# [Required work]
Print exactly what appears from the line containing "You are a computer-use" through the final line of the data below, pictures excluded.

Top of Given information

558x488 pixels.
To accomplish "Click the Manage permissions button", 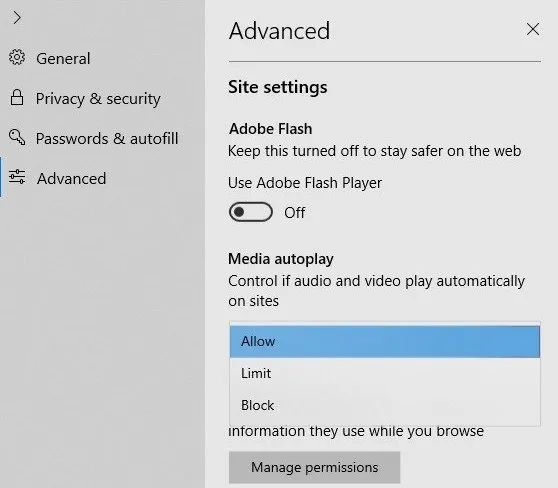I will [315, 467].
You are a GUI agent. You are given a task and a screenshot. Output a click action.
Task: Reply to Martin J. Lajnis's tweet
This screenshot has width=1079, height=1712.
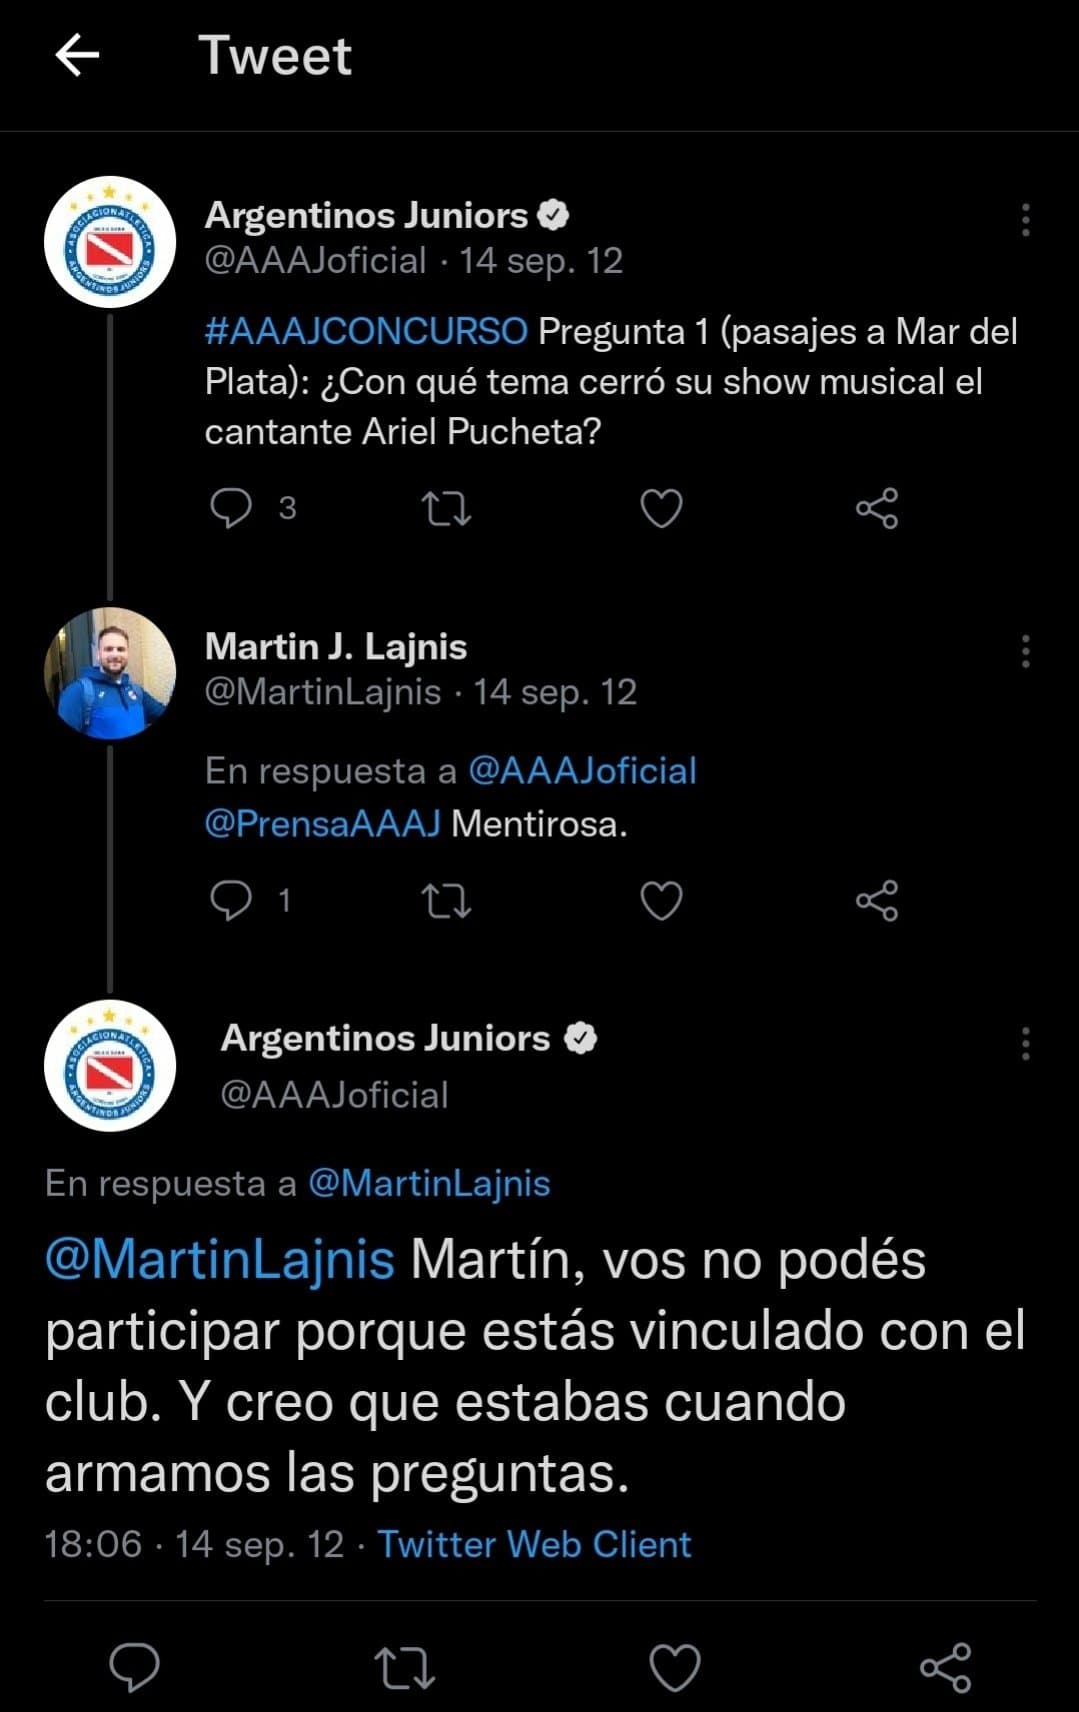(231, 900)
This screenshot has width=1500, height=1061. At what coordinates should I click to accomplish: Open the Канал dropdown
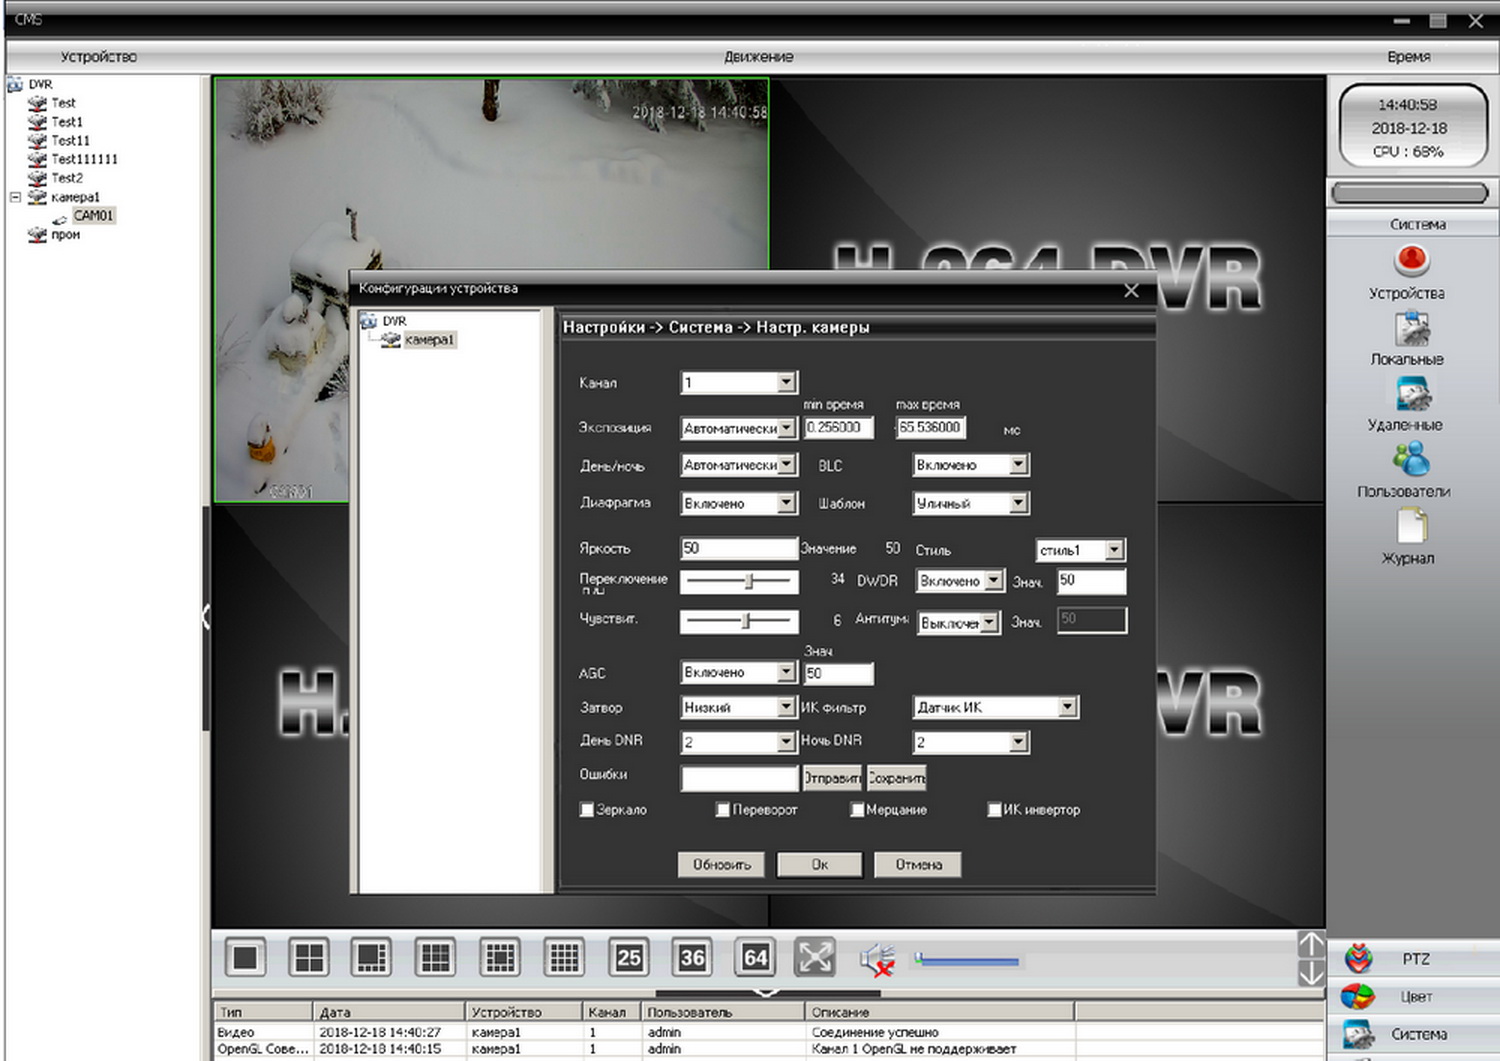point(786,383)
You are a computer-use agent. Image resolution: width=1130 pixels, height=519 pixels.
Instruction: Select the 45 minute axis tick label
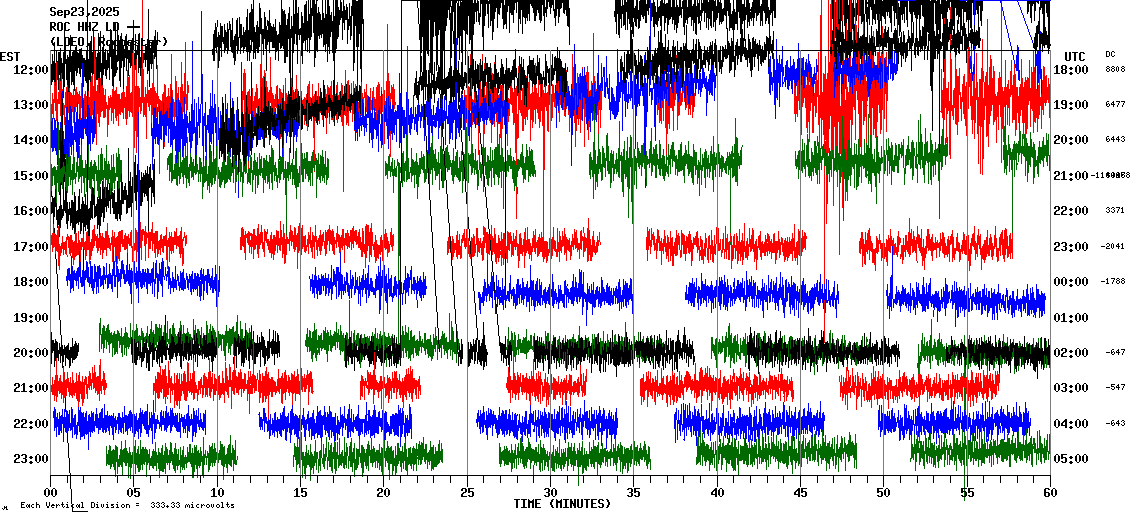(800, 493)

Bottom of Given information

# [Written response]
You are a computer-use agent. Image resolution: width=1130 pixels, height=519 pixels.
Instruction: Select the 45 minute axis tick label
(800, 493)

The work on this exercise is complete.